When deciding whether a business has the same essential nature or character, a similar kind of business being carried on would be insufficient. The same business would not be carried on according to TR 1999/16 paragraph 24 if:
(a) through a planned or systematic process of change within a reasonable period of
time, a business changes its essential nature or character; or
(b) there is a sudden and dramatic change in the business brought about by either
the acquisition or the shedding of activities on a considerable scale.
Paragraph 91 of TR 1999/16 also provides important factors to consider when establishing the essential nature or character of the business. It states that consideration should be given, among others, to the following:
● nature or character of the business
● its location and size
● the extent of changes in the assets and resources of the business
● the activities of the business – whether the activities constitute, or are treated by the business owner as constituting separate or distinct activities, enterprises, divisions or undertakings
● the way in which a business is structured, carried on, managed and controlled.

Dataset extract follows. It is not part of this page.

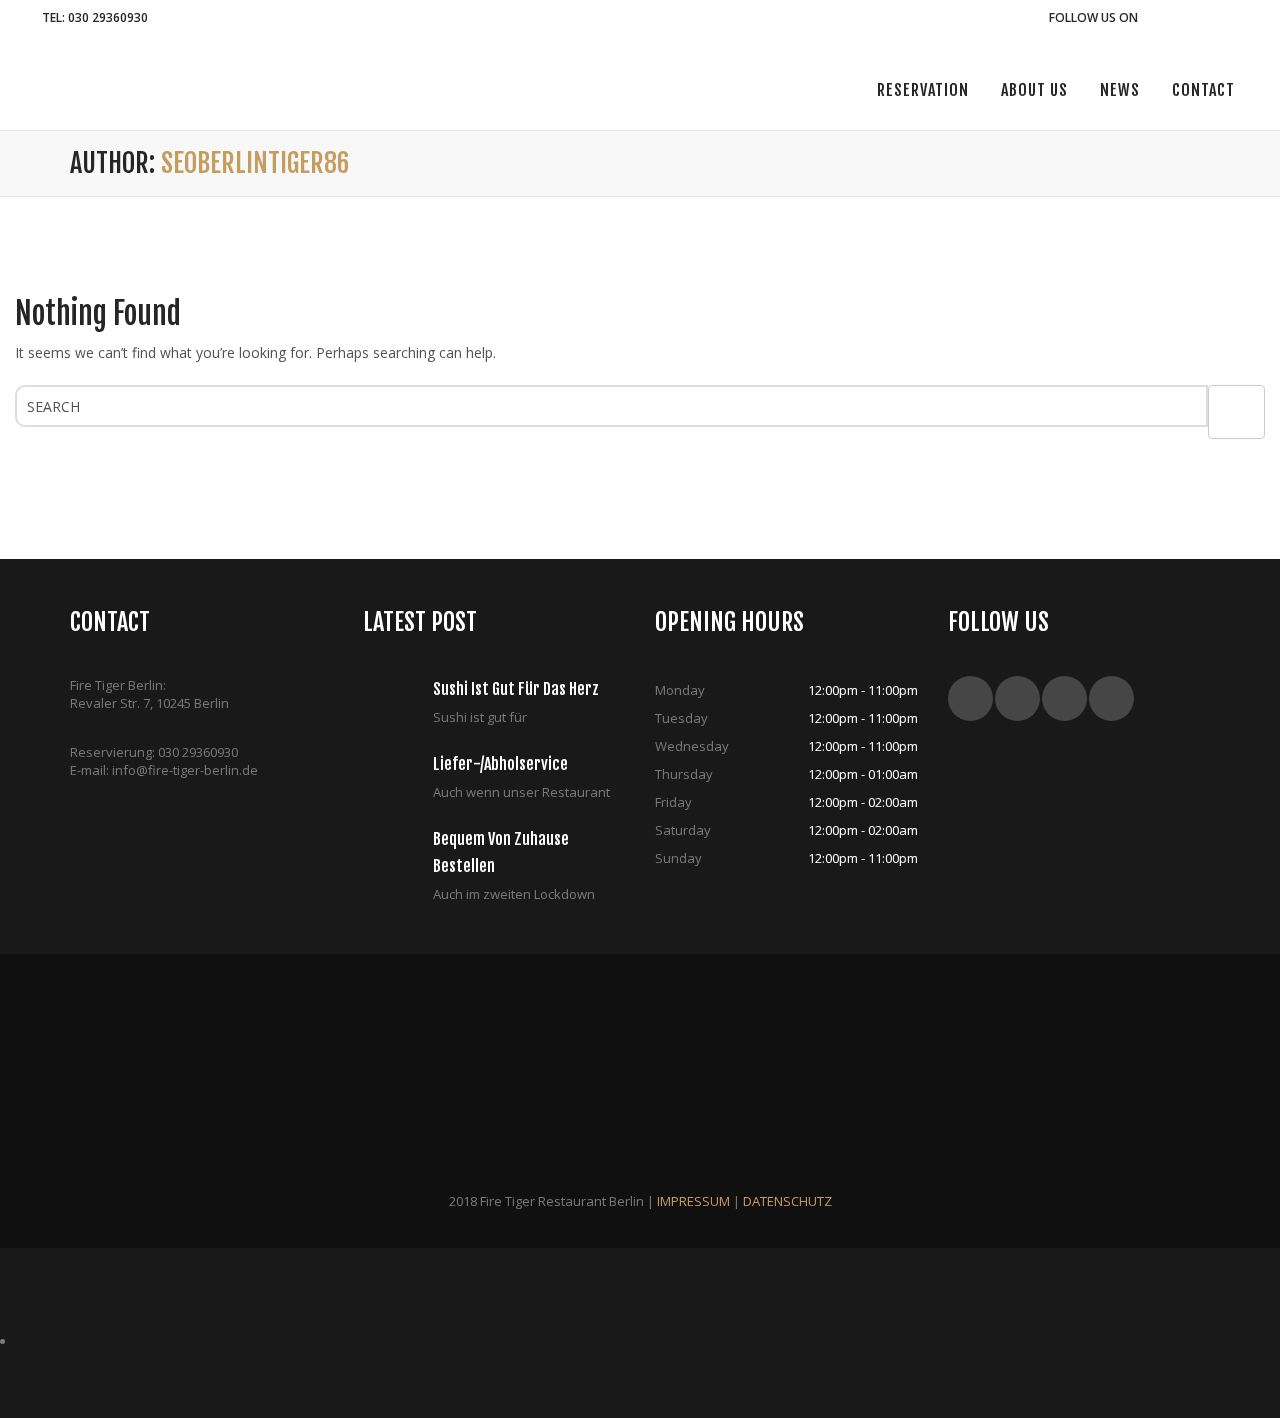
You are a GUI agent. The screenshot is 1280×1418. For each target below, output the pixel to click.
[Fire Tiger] (55, 82)
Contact (1203, 90)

Application to X Pty Ltd’s Business
The Product the Family member invented pre-CGT started the Business of X Pty Ltd which consisted of producing and supplying the Product to a specific customer base. In the course of Business, it earned the reputation of a quality producer and reliable service provider which created the goodwill of the Business among its customers. In addition, being a family-run Business, its constancy in mode of operation, management, decision-making added to that goodwill. All these had drawn the customer to the Business which was inseparable from the goodwill of the Business
Since the Business was incorporated pre-CGT, the goodwill was also acquired pre-CGT.
As a business strategy to be cost-effective, it imported products from overseas companies but they were complimentary to the Product and served the same customer base. Those products were sold under the name of the respective manufacturers alongside X Pty Ltd’s brand name and logo. While X Pty Ltd acquired assets of couple of competing businesses, they were quickly absorbed into the Business. Again, the management, mode of service delivery, location and decision-making of the Business had been constant from pre-CGT to the disposal of the Business post-CGT. Therefore, the essential nature and character of the Business was never lost and hence the same business continued from pre to post CGT.
Again the majority underlying interest in X Pty Ltd held pre-CGT was maintained at all time by the Family until the disposal of the Business post-CGT.
Therefore, the pre-CGT goodwill of the Business, including its customer relationship, is disregarded pursuant to paragraph 104-10(5)(a).